## THE EXERCISE
Could you repeat, unchanged, the lines of the data below, from the one containing "label: UNITED STATES" through the one containing "6, 719, 21)"?

[Target pointing data]
□ □ □ □ □

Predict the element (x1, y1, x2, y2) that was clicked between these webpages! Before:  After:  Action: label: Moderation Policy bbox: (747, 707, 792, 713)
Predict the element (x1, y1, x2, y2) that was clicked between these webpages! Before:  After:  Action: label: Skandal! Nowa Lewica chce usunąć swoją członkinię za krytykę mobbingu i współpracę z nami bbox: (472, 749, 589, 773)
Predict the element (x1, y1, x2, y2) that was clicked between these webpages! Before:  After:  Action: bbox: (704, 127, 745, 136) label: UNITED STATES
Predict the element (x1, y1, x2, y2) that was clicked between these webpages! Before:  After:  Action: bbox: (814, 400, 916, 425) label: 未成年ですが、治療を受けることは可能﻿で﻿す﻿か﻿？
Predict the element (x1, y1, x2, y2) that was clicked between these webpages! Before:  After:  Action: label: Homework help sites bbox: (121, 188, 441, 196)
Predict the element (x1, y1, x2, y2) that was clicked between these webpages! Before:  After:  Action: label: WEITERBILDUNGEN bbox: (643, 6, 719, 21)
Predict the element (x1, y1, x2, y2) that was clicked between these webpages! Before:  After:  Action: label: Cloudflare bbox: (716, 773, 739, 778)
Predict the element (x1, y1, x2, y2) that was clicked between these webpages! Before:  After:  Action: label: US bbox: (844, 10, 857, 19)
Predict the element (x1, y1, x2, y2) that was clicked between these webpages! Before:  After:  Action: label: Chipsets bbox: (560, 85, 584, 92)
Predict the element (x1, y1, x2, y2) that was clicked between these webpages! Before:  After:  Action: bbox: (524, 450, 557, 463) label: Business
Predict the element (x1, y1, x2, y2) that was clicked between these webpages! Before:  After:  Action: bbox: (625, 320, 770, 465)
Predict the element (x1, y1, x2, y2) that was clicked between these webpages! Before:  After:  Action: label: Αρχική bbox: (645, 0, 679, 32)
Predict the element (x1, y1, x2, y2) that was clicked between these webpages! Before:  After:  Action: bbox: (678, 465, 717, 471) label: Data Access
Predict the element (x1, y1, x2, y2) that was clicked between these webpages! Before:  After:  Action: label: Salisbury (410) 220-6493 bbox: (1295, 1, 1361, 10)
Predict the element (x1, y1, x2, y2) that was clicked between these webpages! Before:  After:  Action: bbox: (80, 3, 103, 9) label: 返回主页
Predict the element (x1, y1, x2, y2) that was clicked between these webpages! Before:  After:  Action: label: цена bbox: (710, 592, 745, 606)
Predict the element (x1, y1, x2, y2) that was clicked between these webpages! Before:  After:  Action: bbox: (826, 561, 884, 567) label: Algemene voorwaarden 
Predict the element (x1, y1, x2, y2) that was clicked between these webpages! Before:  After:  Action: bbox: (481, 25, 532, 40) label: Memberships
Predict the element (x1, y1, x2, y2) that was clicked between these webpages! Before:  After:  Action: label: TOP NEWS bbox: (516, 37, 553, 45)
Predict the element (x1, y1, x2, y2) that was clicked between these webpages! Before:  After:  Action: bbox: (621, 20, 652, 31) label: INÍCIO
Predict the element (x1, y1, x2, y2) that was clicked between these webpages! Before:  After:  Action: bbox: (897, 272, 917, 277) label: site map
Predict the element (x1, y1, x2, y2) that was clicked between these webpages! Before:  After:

□ □ □ □ □

## SOLVED PROBLEM
Predict the element (x1, y1, x2, y2) that was clicked between these webpages! Before:  After:  Action: bbox: (704, 127, 745, 136) label: UNITED STATES
Predict the element (x1, y1, x2, y2) that was clicked between these webpages! Before:  After:  Action: bbox: (814, 400, 916, 425) label: 未成年ですが、治療を受けることは可能﻿で﻿す﻿か﻿？
Predict the element (x1, y1, x2, y2) that was clicked between these webpages! Before:  After:  Action: label: Homework help sites bbox: (121, 188, 441, 196)
Predict the element (x1, y1, x2, y2) that was clicked between these webpages! Before:  After:  Action: label: WEITERBILDUNGEN bbox: (643, 6, 719, 21)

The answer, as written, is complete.